▶ WORK ITEM: Repeat nothing but the lines below running from the one containing "620x481 pixels." to the one containing "The width and height of the screenshot is (1372, 894).". Keep both end lines.

▶ Saved data entries:
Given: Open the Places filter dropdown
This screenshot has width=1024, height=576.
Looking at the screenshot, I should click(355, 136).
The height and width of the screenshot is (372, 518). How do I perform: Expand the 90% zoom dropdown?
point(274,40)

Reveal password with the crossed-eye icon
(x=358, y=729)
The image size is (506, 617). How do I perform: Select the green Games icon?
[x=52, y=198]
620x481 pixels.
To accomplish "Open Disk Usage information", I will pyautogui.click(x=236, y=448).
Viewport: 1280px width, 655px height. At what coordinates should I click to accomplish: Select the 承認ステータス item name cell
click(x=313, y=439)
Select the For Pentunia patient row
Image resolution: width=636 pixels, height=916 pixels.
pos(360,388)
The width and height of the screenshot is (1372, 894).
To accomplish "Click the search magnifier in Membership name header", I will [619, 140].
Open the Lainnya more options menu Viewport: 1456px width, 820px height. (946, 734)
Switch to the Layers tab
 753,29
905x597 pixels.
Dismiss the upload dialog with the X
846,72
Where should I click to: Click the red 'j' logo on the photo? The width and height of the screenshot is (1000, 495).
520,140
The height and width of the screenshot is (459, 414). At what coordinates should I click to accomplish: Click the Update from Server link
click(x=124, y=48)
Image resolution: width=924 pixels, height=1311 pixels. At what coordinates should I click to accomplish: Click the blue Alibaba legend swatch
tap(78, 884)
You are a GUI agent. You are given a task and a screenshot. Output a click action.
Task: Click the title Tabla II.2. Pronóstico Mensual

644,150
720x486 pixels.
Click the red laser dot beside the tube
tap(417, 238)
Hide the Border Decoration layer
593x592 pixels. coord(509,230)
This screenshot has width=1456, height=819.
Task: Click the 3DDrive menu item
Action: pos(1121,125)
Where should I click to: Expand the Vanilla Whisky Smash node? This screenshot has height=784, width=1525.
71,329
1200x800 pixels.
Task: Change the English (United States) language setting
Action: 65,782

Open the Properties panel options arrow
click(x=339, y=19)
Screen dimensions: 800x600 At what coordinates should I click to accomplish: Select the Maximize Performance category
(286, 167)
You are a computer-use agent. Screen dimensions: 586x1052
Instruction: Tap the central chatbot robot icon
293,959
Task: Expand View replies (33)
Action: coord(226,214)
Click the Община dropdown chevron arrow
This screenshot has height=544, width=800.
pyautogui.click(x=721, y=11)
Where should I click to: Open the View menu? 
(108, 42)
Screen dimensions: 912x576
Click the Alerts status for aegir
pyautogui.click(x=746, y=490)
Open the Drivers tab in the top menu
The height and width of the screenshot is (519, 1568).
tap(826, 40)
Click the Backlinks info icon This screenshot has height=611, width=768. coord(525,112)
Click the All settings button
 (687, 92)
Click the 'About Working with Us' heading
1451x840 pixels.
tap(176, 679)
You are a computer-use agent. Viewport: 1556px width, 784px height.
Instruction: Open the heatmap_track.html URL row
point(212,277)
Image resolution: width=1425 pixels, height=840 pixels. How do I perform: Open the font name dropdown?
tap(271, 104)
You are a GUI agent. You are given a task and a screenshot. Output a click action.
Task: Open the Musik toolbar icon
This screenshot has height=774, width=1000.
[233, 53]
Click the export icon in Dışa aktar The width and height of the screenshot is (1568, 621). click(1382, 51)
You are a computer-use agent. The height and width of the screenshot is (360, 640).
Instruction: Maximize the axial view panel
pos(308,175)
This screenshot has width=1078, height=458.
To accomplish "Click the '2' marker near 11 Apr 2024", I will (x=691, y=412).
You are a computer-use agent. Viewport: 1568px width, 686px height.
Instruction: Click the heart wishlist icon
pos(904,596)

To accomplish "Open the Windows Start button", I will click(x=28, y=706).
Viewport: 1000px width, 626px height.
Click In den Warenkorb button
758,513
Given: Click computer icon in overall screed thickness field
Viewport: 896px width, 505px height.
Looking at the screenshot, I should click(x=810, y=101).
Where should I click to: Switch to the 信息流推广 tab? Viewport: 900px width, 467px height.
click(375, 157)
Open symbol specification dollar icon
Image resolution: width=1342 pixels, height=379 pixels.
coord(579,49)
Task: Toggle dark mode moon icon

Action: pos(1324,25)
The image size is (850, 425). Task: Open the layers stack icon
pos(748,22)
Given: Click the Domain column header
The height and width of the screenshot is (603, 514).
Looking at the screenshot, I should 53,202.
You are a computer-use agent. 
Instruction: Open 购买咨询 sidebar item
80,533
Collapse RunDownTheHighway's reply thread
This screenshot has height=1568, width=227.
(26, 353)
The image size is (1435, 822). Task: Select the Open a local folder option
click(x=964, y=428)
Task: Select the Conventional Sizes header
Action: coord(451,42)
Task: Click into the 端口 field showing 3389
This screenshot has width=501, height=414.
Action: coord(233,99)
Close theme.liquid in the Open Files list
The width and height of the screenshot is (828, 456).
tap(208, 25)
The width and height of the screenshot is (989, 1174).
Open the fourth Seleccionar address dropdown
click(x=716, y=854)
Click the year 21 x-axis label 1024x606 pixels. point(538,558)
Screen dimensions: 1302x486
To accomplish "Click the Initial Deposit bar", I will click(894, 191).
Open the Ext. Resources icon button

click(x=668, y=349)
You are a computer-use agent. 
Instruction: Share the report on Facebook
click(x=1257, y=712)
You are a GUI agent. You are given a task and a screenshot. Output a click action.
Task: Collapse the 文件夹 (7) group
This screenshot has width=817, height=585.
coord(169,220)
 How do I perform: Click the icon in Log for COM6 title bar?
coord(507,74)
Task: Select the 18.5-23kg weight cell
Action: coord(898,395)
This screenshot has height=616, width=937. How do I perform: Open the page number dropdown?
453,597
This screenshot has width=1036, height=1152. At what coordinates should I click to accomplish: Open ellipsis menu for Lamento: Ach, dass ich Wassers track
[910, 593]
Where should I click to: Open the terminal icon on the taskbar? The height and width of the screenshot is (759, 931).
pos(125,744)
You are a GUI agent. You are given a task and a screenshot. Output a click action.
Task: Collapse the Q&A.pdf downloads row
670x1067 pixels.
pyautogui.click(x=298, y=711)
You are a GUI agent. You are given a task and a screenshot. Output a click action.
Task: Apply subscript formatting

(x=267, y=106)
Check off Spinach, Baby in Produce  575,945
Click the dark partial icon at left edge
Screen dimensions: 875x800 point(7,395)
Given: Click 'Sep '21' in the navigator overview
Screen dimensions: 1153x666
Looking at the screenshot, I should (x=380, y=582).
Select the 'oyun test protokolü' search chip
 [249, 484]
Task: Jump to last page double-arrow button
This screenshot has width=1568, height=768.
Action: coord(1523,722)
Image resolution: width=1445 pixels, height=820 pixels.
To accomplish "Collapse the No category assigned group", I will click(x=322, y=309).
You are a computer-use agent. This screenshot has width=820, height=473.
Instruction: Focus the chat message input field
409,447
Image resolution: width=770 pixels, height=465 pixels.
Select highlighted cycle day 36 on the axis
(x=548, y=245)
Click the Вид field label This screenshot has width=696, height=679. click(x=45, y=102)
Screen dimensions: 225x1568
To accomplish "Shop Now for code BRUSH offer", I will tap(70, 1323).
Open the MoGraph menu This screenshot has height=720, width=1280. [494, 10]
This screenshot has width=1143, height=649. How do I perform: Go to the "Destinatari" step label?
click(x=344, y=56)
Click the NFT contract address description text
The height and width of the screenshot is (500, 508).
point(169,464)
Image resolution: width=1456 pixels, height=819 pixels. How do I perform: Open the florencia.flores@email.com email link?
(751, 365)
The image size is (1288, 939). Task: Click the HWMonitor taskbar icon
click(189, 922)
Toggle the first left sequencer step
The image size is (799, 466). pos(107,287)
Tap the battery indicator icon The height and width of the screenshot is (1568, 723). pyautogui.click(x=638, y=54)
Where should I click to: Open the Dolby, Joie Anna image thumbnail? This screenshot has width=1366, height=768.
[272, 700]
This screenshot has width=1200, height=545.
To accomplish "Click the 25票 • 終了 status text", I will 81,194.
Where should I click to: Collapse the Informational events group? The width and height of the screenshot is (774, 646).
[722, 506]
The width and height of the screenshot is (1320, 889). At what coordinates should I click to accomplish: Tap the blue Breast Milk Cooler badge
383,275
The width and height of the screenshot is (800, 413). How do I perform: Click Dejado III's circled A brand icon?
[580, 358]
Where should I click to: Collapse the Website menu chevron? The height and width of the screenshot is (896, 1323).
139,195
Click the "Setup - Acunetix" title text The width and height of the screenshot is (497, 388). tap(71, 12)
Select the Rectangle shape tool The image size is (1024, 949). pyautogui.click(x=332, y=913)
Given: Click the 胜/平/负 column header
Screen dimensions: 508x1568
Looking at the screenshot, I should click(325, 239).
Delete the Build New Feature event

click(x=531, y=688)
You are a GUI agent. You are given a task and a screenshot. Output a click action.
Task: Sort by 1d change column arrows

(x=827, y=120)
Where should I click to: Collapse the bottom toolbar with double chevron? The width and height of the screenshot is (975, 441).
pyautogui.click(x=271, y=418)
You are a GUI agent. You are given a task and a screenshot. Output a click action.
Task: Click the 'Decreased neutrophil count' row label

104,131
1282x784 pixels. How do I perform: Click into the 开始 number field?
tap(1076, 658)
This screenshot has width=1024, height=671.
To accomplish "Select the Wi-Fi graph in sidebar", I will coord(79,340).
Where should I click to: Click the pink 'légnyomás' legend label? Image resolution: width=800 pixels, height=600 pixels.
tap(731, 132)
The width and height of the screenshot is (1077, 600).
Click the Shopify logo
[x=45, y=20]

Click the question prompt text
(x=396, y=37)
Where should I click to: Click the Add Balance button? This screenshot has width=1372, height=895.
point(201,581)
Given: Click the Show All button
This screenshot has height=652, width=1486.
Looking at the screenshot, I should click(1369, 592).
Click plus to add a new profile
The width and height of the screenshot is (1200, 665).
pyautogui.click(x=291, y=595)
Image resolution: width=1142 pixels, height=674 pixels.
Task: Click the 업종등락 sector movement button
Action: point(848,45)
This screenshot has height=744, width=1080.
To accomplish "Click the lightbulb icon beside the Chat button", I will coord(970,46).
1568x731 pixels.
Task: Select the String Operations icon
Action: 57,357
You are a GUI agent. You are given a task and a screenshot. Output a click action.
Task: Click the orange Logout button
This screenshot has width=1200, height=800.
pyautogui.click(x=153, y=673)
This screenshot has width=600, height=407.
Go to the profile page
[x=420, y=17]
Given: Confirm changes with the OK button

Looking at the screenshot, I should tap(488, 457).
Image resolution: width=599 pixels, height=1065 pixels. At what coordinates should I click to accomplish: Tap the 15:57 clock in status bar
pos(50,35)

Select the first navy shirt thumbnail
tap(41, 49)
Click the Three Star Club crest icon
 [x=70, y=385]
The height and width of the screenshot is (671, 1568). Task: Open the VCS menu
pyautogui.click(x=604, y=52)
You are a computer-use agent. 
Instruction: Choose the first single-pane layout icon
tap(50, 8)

▶ OUTPUT OF THE EXERCISE:
620x481 pixels.
To accomplish "Open Disk Usage information", I will pyautogui.click(x=236, y=448).
Viewport: 1280px width, 655px height. At what coordinates should I click to accomplish: Select the 承認ステータス item name cell
click(x=313, y=439)
Select the For Pentunia patient row
Image resolution: width=636 pixels, height=916 pixels.
pos(360,388)
The width and height of the screenshot is (1372, 894).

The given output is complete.